- [FRAGMENT UIT DOCUMENT]:
+-------+

De kracht van Christus’ opstanding: door de genade Gods ben ik dat ik ben
De waarachtigheid en feitelijkheid van de opstanding van Jezus Christus uit de doden blijkt uit de Schriften en is Gods eigen getuigenis. De opgestane Levensvorst verschijnt aan velen die getuigen van Zijn opstanding zijn. Ook van Paulus, die zichzelf onverwacht en ongedacht erbij mag rekenen omdat hij de gemeente van Christus vervolgde, is Hij gezien. Paulus zit na die ontdekking, toen Jezus aan hem verscheen, in de verwondering. Hoe het kan? Alleen door de genade Gods ben ik dat ik ben, zo schrijft hij aan de gemeente Korinthe. God schakelt hem waarbij Paulus zelfs overvloediger gearbeid heeft dan de anderen. Zijn leven en arbeid is in Christus door de vernieuwende van Gods Geest die werkt. Zo ook vandaag. Niet ik leef maar Christus door mij. Gelijkvormig te worden naar Zijn beeld. Bij ons sterven gaat alles van Hem Zijn heerlijkheid in.

+-------+

- [GEGEVEN INFORMATIE]:
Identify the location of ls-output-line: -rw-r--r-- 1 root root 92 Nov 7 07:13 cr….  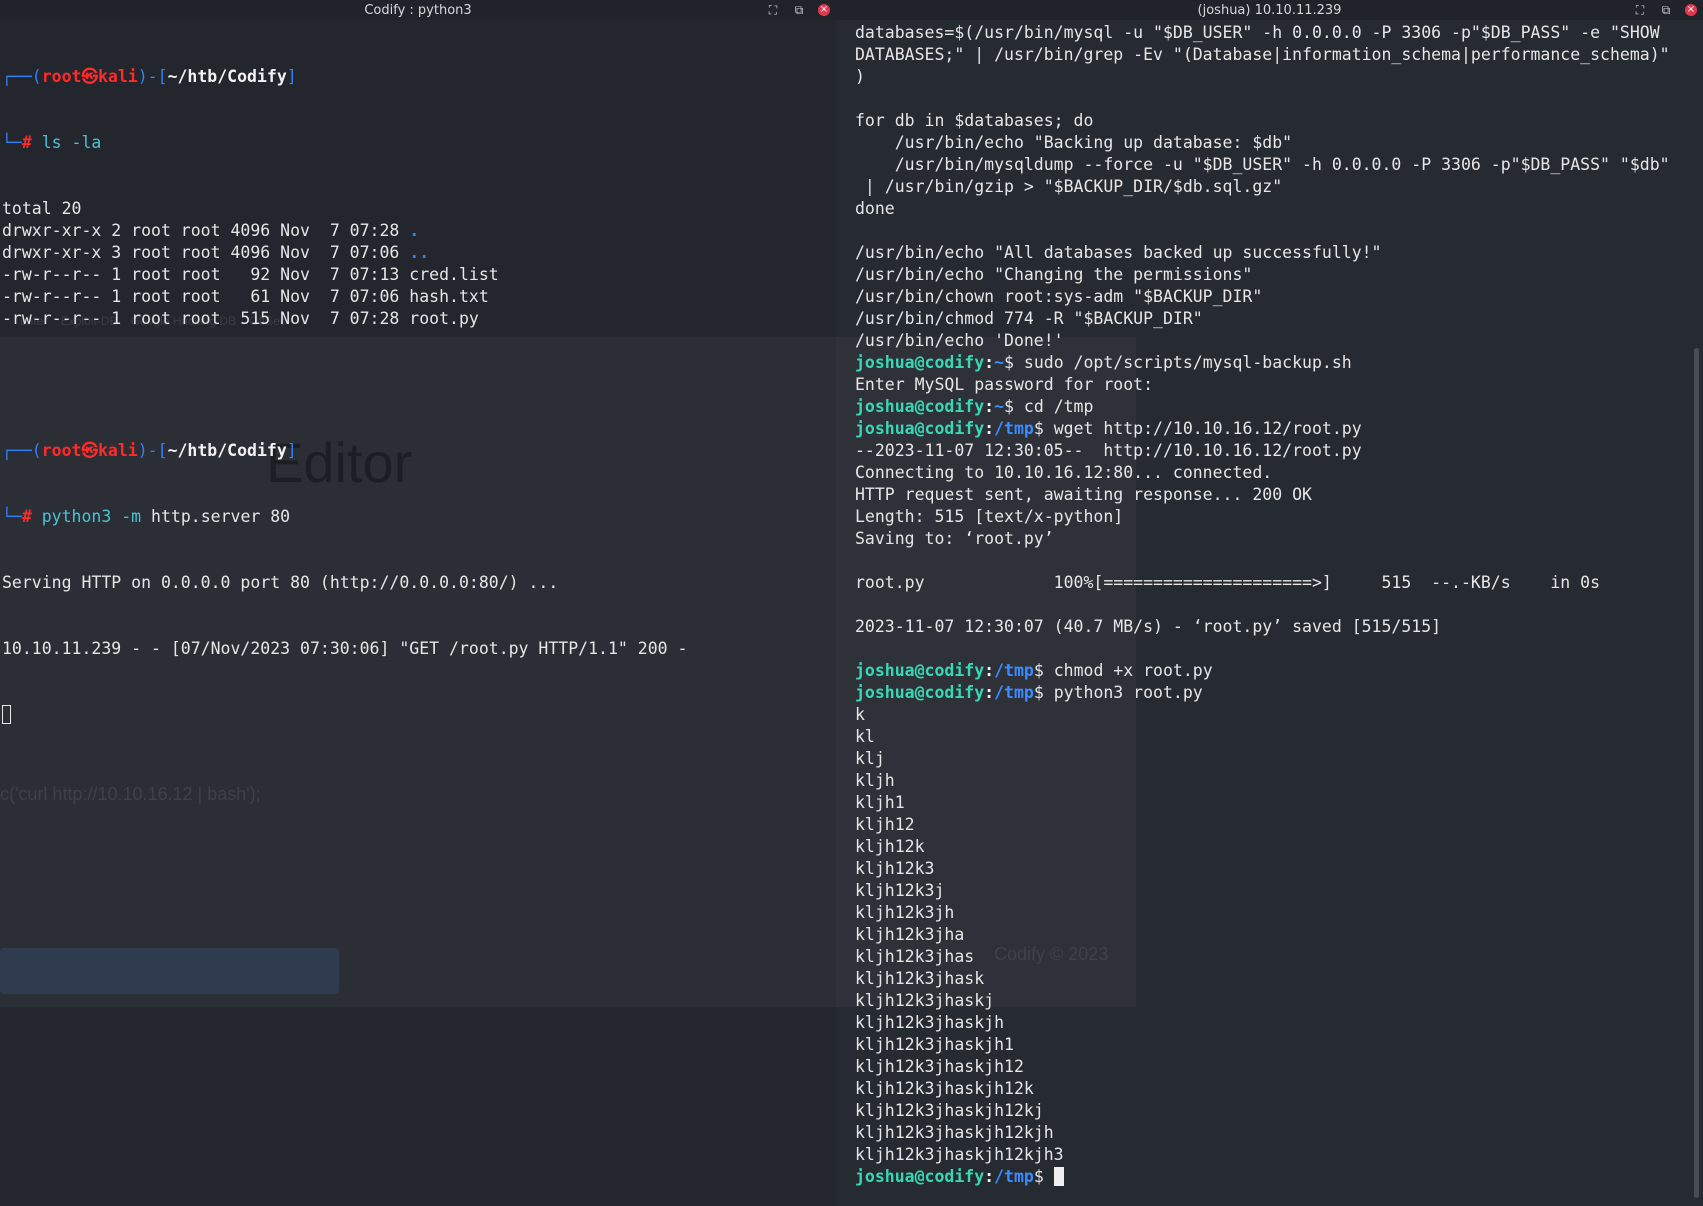
(250, 274).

+-------+

- [UIT TE VOEREN OPDRACHTEN]:
1 - Aan welke gemeente schrijft Paulus volgens het fragment over Christus' opstanding?
2 - Zet het fragment over Christus' opstanding voort vanaf het punt waar het ophoudt.
De listing is hier niet nodig.

- [ANTWOORDEN BIJ OEFENING]:
1 - Aan de gemeente Korinthe.

2 -
1 Korinthe 15 vers 8-10: ‘[8] En ten laatste van allen is Hij ook van mij, als van een ontijdig geborene, gezien. [9] Want ik ben de minste van de apostelen, die niet waardig ben een apostel genaamd te worden, daarom dat ik de Gemeente Gods vervolgd heb. [10] Doch door de genade Gods ben ik, dat ik ben; en Zijn genade, die aan mij bewezen is, is niet ijdel geweest, maar ik heb overvloediger gearbeid dan zij allen; doch niet ik, maar de genade Gods, Die met mij is‘.
De levende Christus verschijnt met Zijn opstandingskracht ook aan een vijand. We horen Paulus’ verwondering dat
1. Christus aan hem verschenen is;
2. Dat Christus aan hém verschenen is;
3. Dat Christus door hem wil arbeiden.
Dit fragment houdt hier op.